Liu, Teng; Fang, Zhao-Yu; Li, Xin; Zhang, Li-Ning; Cao, Dong-Sheng; Yin, Ming-Zhu.
Affiliation
  • Liu T; Clinical Research Center (CRC), Clinical Pathology Center (CPC), Chongqing University Three Gorges Hospital, Chongqing University, Wanzhou, Chongqing, P.R. China.
  • Fang ZY; Hunan Provincial Key Lab on Bioinformatics, School of Computer Science and Engineering at Central South University, Hunan, P.R. China.
  • Li X; Clinical Research Center (CRC), Clinical Pathology Center (CPC), Chongqing University Three Gorges Hospital, Chongqing University, Wanzhou, Chongqing, P.R. China.
  • Zhang LN; Clinical Research Center (CRC), Clinical Pathology Center (CPC), Chongqing University Three Gorges Hospital, Chongqing University, Wanzhou, Chongqing, P.R. China.
  • Cao DS; Xiangya School of Pharmaceutical Sciences, Central South University, Changsha, 410003, P.R. China.
  • Yin MZ; Clinical Research Center (CRC), Clinical Pathology Center (CPC), Chongqing University Three Gorges Hospital, Chongqing University, Wanzhou, Chongqing, P.R. China.

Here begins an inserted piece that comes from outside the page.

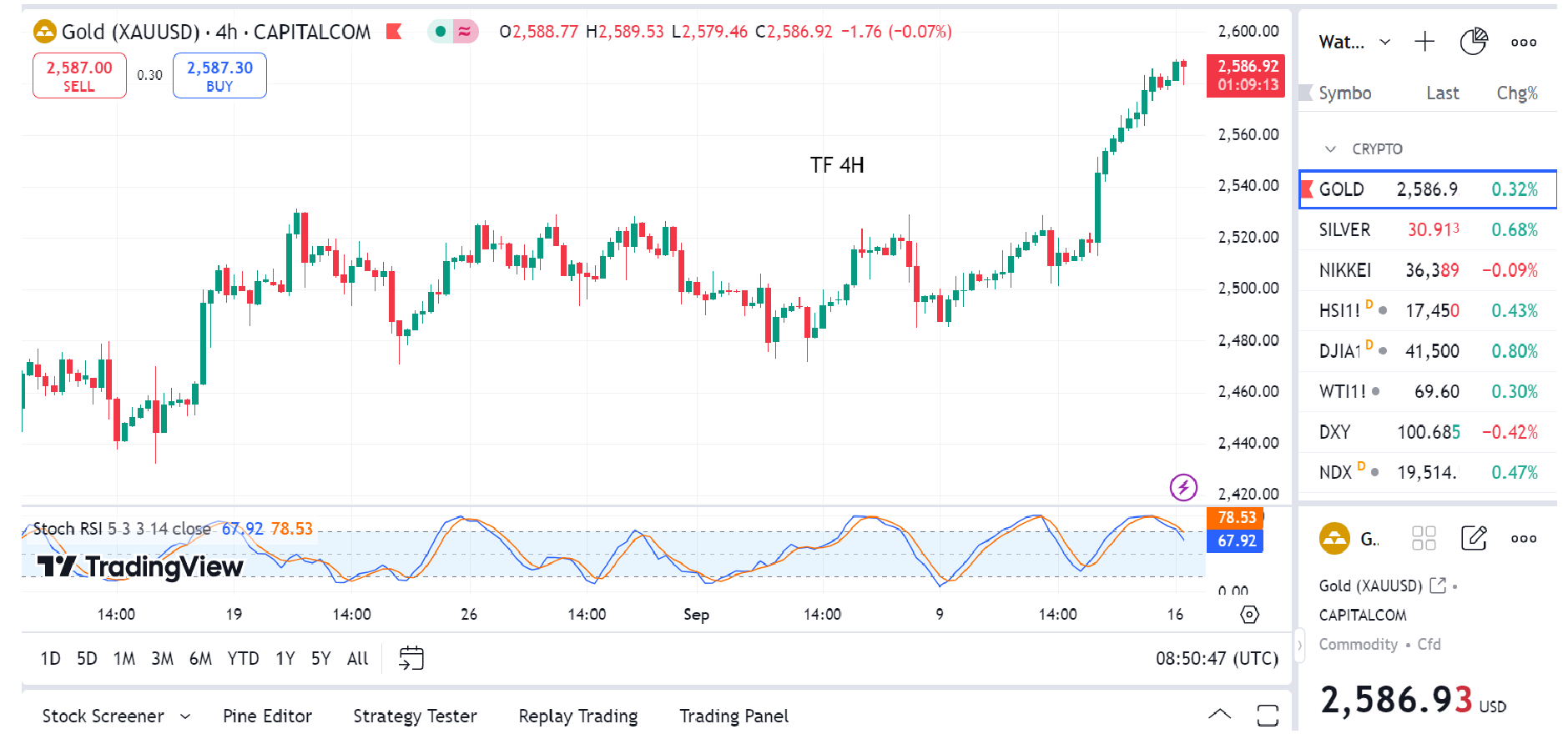The width and height of the screenshot is (1568, 734).
Task: Maximize the bottom panel with square icon
Action: 1268,715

Brief Bioinform ; 24(3)2023 05 19.
Article in En | MEDLINE | ID: mdl-37080761
ABSTRACT
Advancing spatially resolved transcriptomics (ST) technologies help biologists comprehensively understand organ function and tissue microenvironment. Accurate spatial domain identification is the foundation for delineating genome heterogeneity and cellular interaction. Motivated by this perspective, a graph deep learning (GDL) based spatial clustering approach is constructed in this paper. First, the deep graph infomax module embedded with residual gated graph convolutional neural network is leveraged to address the gene expression profiles and spatial positions in ST. Then, the Bayesian Gaussian mixture model is applied to handle the latent embeddings to generate spatial domains. Designed experiments certify that the presented method is superior to other state-of-the-art GDL-enabled techniques on multiple ST datasets. The codes and dataset used in this manuscript are summarized at https//github.com/narutoten520/SCGDL.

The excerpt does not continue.